Court Opinion

ID: 6427462
Source: CourtListenerOpinion
Date Created: 2022-06-25 12:05:12.218814+00
Date Added: 2024-06-11T15:52:03.196934
License: Public Domain

Holmes, C. J.
These proceedings are respectively a writ of error and a petition for a writ of habeas corpus. Both are intended to raise the same issue, that the punishment, death by electricity, to which the said Storti has been sentenced, under St. 1898, c. 326, § 6, is “ cruel or unusual” within article 26 of the Massachusetts Declaration of Rights. Upon the writ of error, the plaintiff in error insisting that the assignment was of error in fact, evidence was heard, the plaintiff in error being brought into court by habeas corpus to be present at the hearing, and the presiding justice found that the assignment was not true. The independent petition for habeas corpus was reserved by agreement of parties for hearing by the full court at the same time with the writ of error.
In the view which we take of the case it is unnecessary to consider any question of procedure, either as between the two proceedings adopted or as to matters of detail arising under each. We therefore pass all such matters on one side. It also is unnecessary to consider whether the before-mentioned article *553of our Declaration of Rights is to be limited in its application to the action of magistrates so far as they are left to themselves and the common law, or whether it is to be taken to embody a large general principle equally binding upon all branches of the Government, or at least binding upon magistrates and courts of law even when the Legislature has undertaken to establish a punishment by its act. Finally it is unnecessary to go into any nice argument upon the words of the article, and to decide whether, inasmuch as those words are “ cruel or unusual,” not “ cruel and unusual,” a punishment which is unusual but is not cruel is forbidden by them.
Taking all the preliminaries most favorably for the prisoner, we are clearly of opinion that the Constitution is not contravened by the act, and we render our opinion at once that we may avoid delaying the course of the law and raising false hopes in his mind. The answer to the whole argument which has been presented is that there is but a single punishment, death. It is not contended that if this is true the statute is invalid, but it is said that it is not true, and that you cannot separate the means from the end in considering what the punishment is, any more when the means is a current of electricity than when it is a slow fire. We should have thought that the distinction was plain. In the latter case the means is adopted not solely for the purpose of accomplishing the end of death but for the purpose of causing other pain to the person concerned. The so called means is also an end of the same kind as the death itself, or in other words is intended to be a part of the punishment. But when, as here, the means adopted are chosen with just the contrary intent,. and are devised for the purpose of reaching the end proposed as swiftly and painlessly as possible, we are of opinion that they are not forbidden by the Constitution although they should be discoveries of recent science and never should have been heard of before.
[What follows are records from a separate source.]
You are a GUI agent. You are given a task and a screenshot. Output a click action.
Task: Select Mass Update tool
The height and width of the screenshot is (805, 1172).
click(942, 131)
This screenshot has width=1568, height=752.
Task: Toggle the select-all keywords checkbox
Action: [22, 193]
Rot only is the prohibition addressed to what in a proper sense may be called the punishment but, further, the word “unusual ” must be construed with the word “ cruel ” and cannot be taken so broadly as to prohibit every humane improvement not previously known in Massachusetts. People v. Durston, 119 N. Y. 569; S. C. In re Kemmler, 136 U. S. 436.
*554The suggestion that the punishment of death, in order not to be unusual, must be accomplished by molar rather than by molecular motion seems to us a fancy unwarranted by the Constitution.
No doubt a means might be adopted which, although adopted only as a means, practically would be part of the punishment and would have to be considered as such. But such a case is not presented by a means chosen precisely because it is instantaneous. There was a hint at an argument based on mental suffering, but the suffering is due not to its being more horrible to be struck by lightning than to be hanged with the chance of slowly strangling, but to the general fear of death. The suffering due to that fear the law does not seek to spare. It means that it shall be felt.
Some criticism was addressed to minor details of the law. The provision that after delivery to the warden of the State prison the prisoner shall be kept in a special cell and only certain persons allowed access to him without an order of the court, does not prevent, and by its true construction is not intended to prevent, the presence of the prisoner in court in any matter which properly still may be brought up in court, and which by the course of law or treaty may require his presence, (see Commonwealth v. Cody, 165 Mass. 133, 138,) as was exemplified in this case.
Leaving it to the warden to select the day of the week appointed by the court for the execution was not intended to aggravate the prisoner’s distress, by enhancing his suspense. The purpose is humane, and the possible uncertainty for a brief period as to the exact time is not a part of the punishment. See further Commonwealth v. Costley, 118 Mass. 1, 35.

Judgment to stand ; writ of habeas corpus denied.